Eric Rohmer, 89, Made Intellectual Films About People’s Emotional Lives
French director and film critic Eric Rohmer died Monday at the age of 89 in Paris. His death was announced by Margaret Menegoz at Les Films du Losange, the production company he helped start. No cause of death has been given at this time.
Rohmer was among the group of intellectuals and filmmakers who later became identifed as the French New Wave, a vigorous style of storytelling that often seemed raw and even improvised. Regarded as aesthetically conservative compared to his colleagues, Rohmer took a more literary approach, producing films dominated by dialogue and voiceover narration. His characters worry and suffer over love and desire, play emotional games and have long conversations about the ideal way to feel and behave. He was best known for a series from the 1960s called ‘Six Moral Tales,’ all stylish and leisurely films that address the cerebral side of passion. They were not, as they sounded, tales with morals, he explained in 1971; they were films that were less concerned with what people were doing than what they were thinking while they were doing it.
In a statement Monday, French President Nicolas Sarkozy hailed Rohmer as a “great auteur who will continue to speak to us and inspire us for years to come.”
Rohmer was born Jean-Marie Maurice Scherer on April 4, 1920 in eastern France. The name ‘Eric Rohmer’ was actually a pseudonym, a combination of the names of an actor and a writer he admired. He taught literature as a young man before becoming a founding member of the short lived “La Gazette du Cinema,” along with Jean-Luc Godard and Francois Truffaut. He then became an editor (and eventually editor in chief) at Cahiers du Cinema, the groundbreaking film journal which changed the discipline of film criticism and was the first to herald the new generation (and new approach) of avant garde film artists. His film scholarship continued when he collaborated on an in-depth study on Alfred Hitchcock, with fellow director Claude Chabrol.
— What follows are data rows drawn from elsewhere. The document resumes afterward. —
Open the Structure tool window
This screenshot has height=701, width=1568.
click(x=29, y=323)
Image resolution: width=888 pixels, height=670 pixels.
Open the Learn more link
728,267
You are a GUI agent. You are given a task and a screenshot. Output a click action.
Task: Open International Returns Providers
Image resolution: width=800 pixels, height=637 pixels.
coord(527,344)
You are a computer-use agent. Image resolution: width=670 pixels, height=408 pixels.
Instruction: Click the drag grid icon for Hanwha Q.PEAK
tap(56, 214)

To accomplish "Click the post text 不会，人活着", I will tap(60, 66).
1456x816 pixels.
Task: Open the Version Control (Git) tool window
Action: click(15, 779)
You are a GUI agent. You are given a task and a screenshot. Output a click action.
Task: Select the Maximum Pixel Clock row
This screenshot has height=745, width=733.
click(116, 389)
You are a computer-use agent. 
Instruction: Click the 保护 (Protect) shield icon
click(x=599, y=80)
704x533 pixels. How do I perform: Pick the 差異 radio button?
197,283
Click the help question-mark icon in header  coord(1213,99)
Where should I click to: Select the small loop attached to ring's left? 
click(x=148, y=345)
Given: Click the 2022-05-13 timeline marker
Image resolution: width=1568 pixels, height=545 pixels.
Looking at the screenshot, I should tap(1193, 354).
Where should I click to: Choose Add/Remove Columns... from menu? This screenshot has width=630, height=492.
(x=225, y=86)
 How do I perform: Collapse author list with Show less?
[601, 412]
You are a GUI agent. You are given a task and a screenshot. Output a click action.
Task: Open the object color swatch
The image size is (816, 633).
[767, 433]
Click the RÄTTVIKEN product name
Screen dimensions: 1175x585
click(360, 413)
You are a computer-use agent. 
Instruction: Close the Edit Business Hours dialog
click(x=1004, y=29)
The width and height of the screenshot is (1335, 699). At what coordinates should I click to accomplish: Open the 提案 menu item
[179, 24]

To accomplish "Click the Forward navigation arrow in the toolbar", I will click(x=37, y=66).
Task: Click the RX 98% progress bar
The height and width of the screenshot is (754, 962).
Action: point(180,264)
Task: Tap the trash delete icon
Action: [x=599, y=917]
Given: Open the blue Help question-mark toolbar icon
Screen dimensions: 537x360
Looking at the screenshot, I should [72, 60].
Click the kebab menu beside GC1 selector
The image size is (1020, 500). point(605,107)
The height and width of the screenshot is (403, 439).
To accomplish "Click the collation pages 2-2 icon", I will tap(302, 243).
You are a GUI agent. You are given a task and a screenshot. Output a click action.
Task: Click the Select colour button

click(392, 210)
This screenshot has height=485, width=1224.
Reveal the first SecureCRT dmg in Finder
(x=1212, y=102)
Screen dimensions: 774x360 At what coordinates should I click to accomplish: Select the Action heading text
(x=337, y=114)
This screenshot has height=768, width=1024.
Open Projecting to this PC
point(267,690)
Rohmer’s film “My Night at Maud’s” was nominated for an Academy Award for Best Screenplay in 1969. But his work — characterized by its slow, conversational pace — was not universally beloved by or universally accessible to either critics or spectators. In a movie by Arthur Penn (himself heavily influenced by the French New Wave), the actor Gene Hackman plays a character who says the experience of watching a Rohmer film is like watching paint dry.
“[He makes] films that deal with foibles and relationships of realistic if self-absorbed people,” wrote his biographer Terry Ballard, instead leaving “obvious attention-getting devices” like violence (a la ‘Breathless’) and experimental camera angles to his other New Wave colleagues.
He produced two more series, first “Comedies and Proverbs” in the 1980s (including “Pauline at the Beach”), and “Tales of the Four Seasons”, which he began at age 70 (His 1998 “An Autumn Tale” was a critical success.) In 2001 Rohmer received the high Golden Lion honor at the Venice Festival for his achievements over half a century of work in film. He retired from filmmaking in 2007 after completing his final film, ‘Romance of Astree and Celadon’, a mythical romp celebrating the ecstacies, agonies and eternalities of young love.
Having managed to live a very private life, Rohmer is believed to be survived by his younger brother, philosopher Rene Scherer, and his son, journalist Rene Monzat.